### TASK INPUT

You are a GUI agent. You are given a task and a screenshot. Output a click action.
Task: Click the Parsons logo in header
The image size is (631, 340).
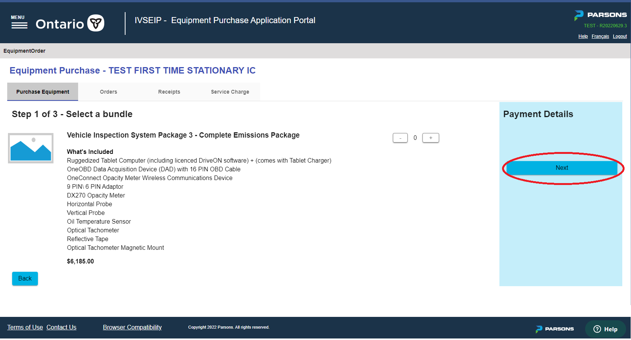pos(600,15)
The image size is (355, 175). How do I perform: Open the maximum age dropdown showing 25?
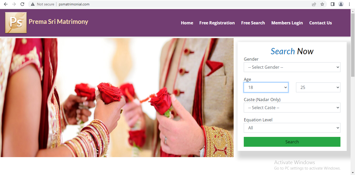(x=318, y=87)
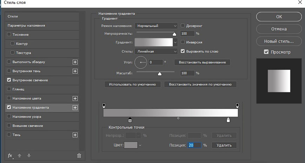Select Параметры наложения in the left list
The height and width of the screenshot is (163, 305).
pos(26,26)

### WORK REQUIRED
Your copy should run from the line that has "The image size is (631, 340)." through the last line above, exactly, with both ends in and pictures out.

### OUTPUT OF THE TASK
The image size is (631, 340).
pos(600,15)
The image size is (355, 175). How do I perform: Open the maximum age dropdown showing 25?
(x=318, y=87)
Select Параметры наложения in the left list
The height and width of the screenshot is (163, 305).
pos(26,26)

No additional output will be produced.